**Stated problem**
Gather every line of the records below that contains the string "resolution". The match must respect case.

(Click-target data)
<<<<

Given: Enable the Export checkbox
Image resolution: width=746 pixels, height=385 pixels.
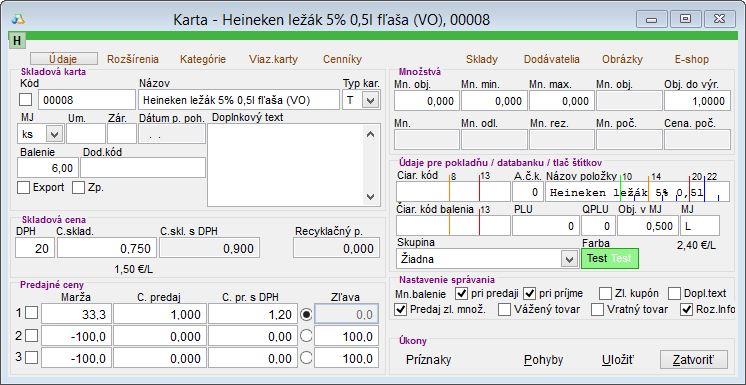Looking at the screenshot, I should [24, 188].
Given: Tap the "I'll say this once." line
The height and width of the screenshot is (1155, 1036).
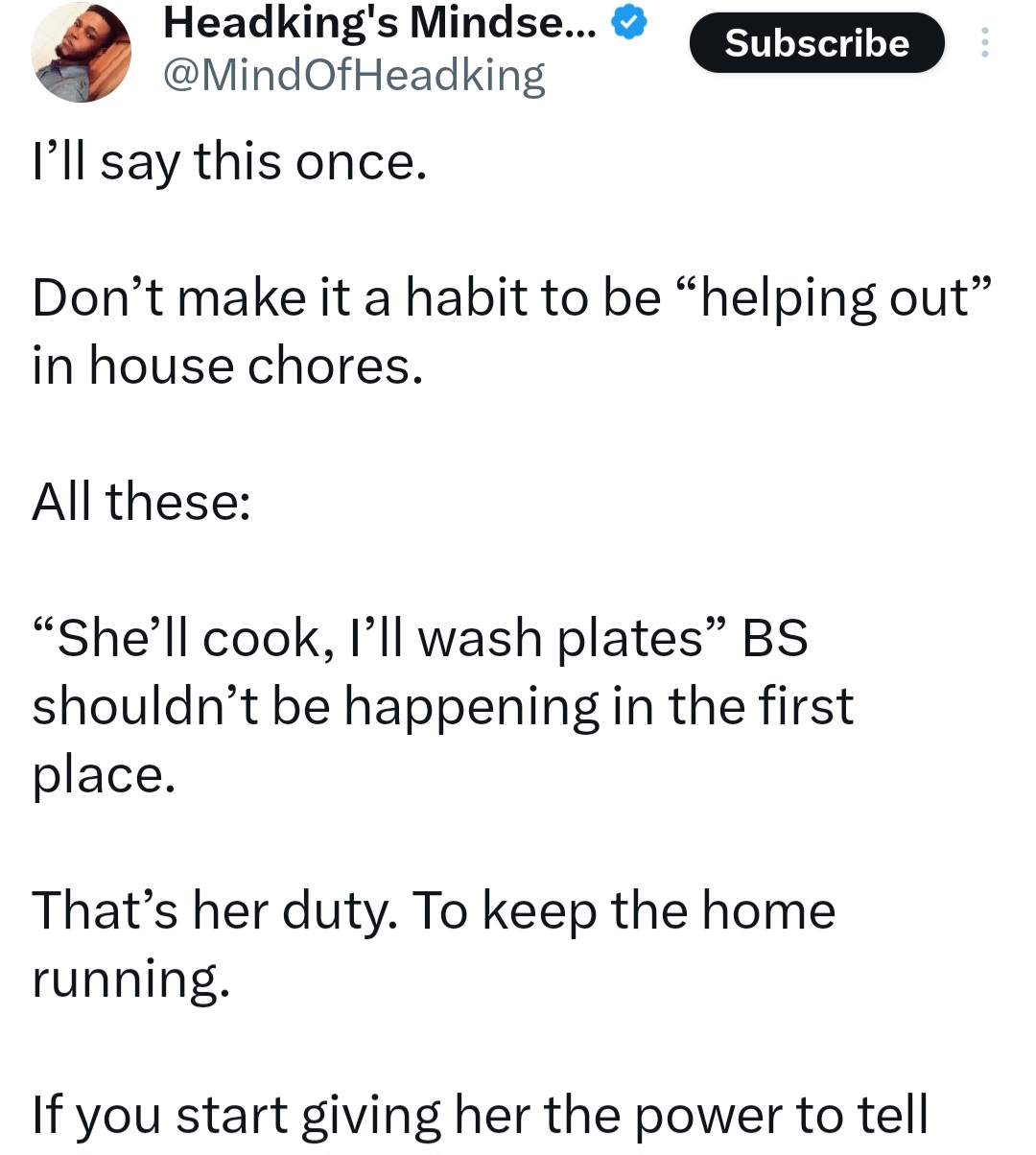Looking at the screenshot, I should [x=229, y=161].
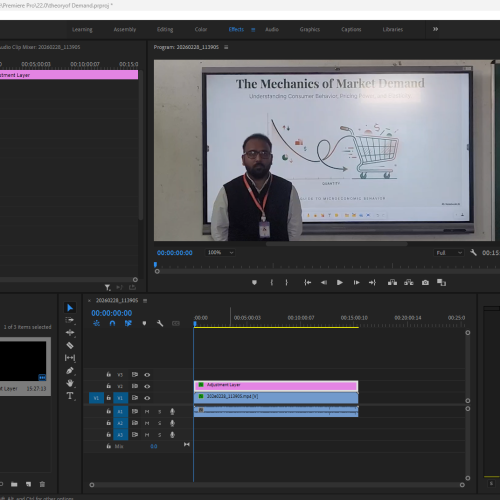This screenshot has width=500, height=500.
Task: Select the Razor tool
Action: pyautogui.click(x=70, y=345)
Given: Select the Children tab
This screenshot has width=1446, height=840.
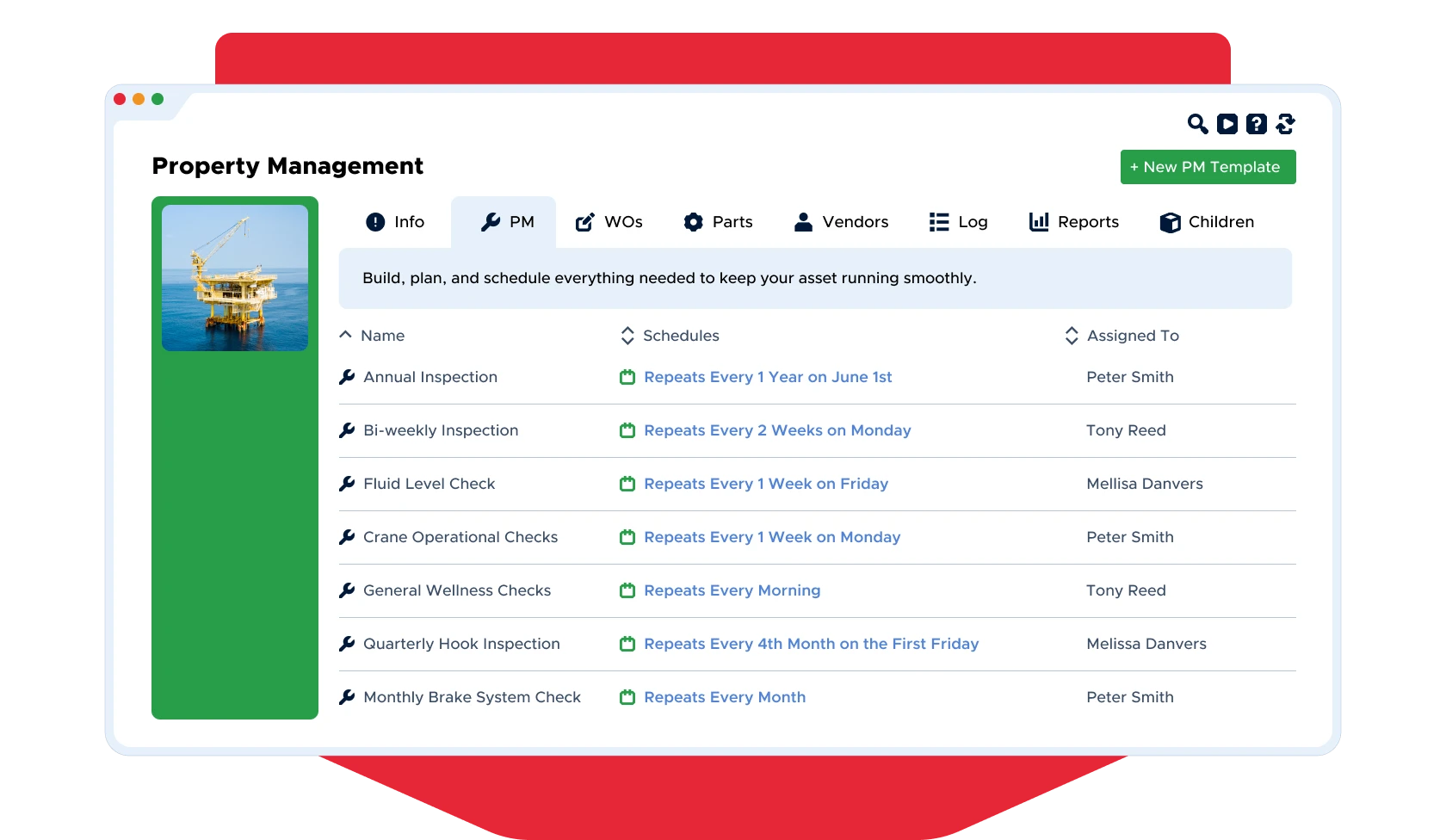Looking at the screenshot, I should point(1207,222).
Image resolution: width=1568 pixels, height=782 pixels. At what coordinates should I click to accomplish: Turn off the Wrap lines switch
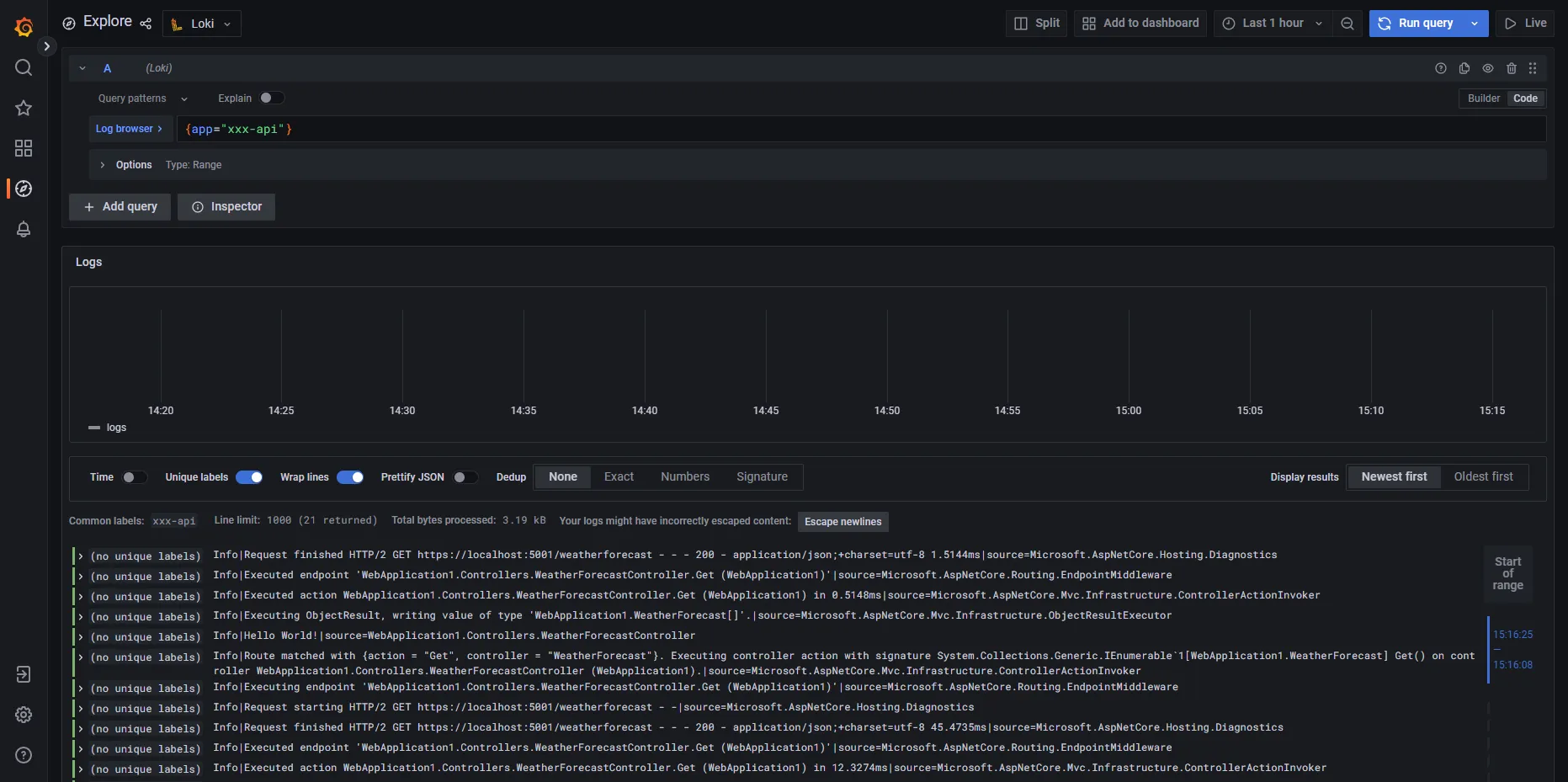point(350,477)
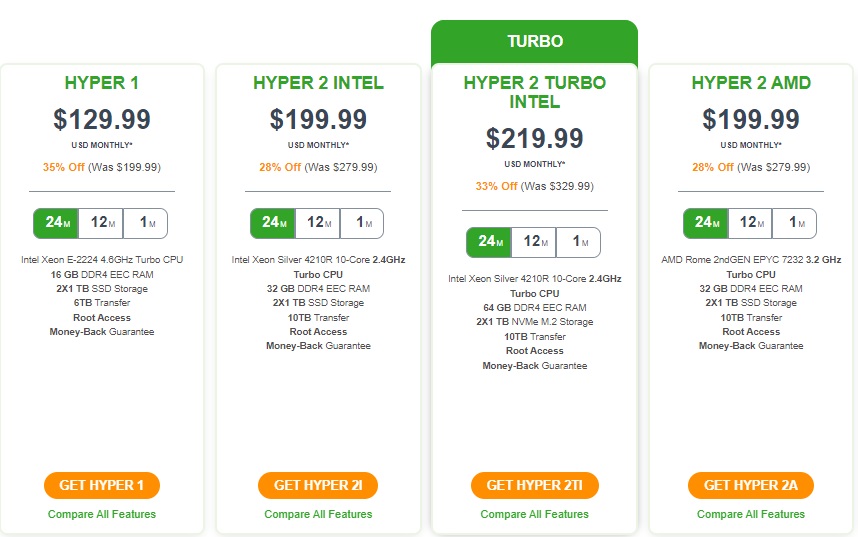The image size is (858, 537).
Task: Switch Hyper 2 AMD to 12M term
Action: tap(750, 223)
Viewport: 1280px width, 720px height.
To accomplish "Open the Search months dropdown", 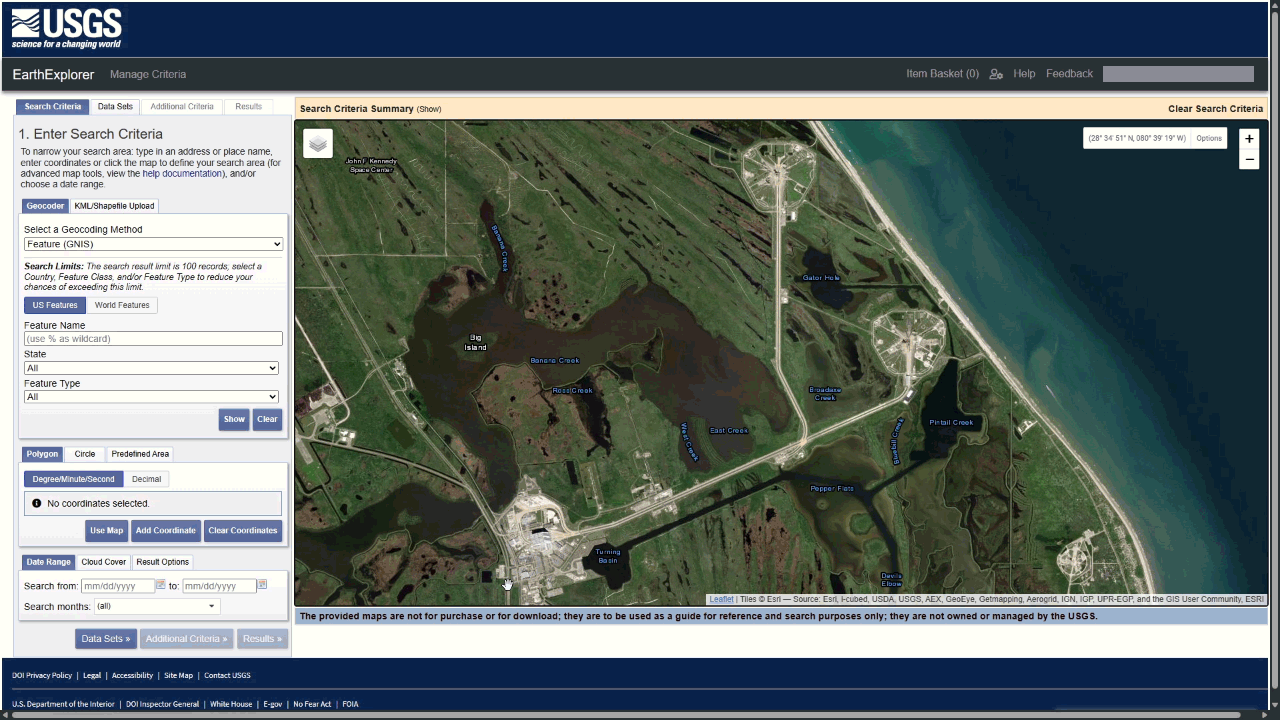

>>>>

**Written answer**
Image resolution: width=746 pixels, height=385 pixels.
Image resolution: width=1568 pixels, height=782 pixels. At what coordinates should I click to accomplish: Turn off the Wrap lines switch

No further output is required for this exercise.